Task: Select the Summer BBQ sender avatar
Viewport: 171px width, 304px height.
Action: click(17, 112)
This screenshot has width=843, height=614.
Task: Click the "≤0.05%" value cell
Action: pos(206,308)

####

Work to complete >>
Restate the entries above. Match them exactly.

Response >>
Task: Select the Summer BBQ sender avatar
Viewport: 171px width, 304px height.
Action: click(17, 112)
This screenshot has width=843, height=614.
Task: Click the "≤0.05%" value cell
Action: pos(206,308)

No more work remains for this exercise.